From the data below, copy out every line in which the word "João" occurs.

*** Begin section ***

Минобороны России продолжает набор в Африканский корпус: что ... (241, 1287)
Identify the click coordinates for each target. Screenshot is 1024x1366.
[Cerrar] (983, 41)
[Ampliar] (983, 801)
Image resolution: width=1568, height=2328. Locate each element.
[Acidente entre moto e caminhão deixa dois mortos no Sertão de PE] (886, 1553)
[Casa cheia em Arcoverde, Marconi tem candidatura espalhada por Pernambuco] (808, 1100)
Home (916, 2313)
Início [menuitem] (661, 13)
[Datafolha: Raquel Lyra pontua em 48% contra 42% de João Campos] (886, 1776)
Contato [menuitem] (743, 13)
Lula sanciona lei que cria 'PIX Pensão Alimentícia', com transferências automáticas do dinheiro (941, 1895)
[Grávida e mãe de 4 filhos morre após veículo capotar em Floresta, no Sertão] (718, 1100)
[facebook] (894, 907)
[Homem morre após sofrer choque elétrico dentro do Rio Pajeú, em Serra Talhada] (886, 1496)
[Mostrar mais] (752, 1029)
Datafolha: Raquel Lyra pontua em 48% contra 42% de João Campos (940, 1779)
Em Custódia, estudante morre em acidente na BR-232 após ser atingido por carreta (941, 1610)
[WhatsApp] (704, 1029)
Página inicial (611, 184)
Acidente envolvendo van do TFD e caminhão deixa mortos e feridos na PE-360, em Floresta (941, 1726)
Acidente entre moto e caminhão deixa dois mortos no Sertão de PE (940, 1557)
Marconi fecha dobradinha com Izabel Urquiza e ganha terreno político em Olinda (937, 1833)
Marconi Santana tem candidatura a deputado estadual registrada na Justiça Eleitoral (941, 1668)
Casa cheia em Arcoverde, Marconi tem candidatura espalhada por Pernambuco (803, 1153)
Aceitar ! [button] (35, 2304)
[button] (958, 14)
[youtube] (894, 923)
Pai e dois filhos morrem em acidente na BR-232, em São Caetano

*** End section ***

RESPONSE BOX >>
[Datafolha: Raquel Lyra pontua em 48% contra 42% de João Campos] (886, 1776)
Datafolha: Raquel Lyra pontua em 48% contra 42% de João Campos (940, 1779)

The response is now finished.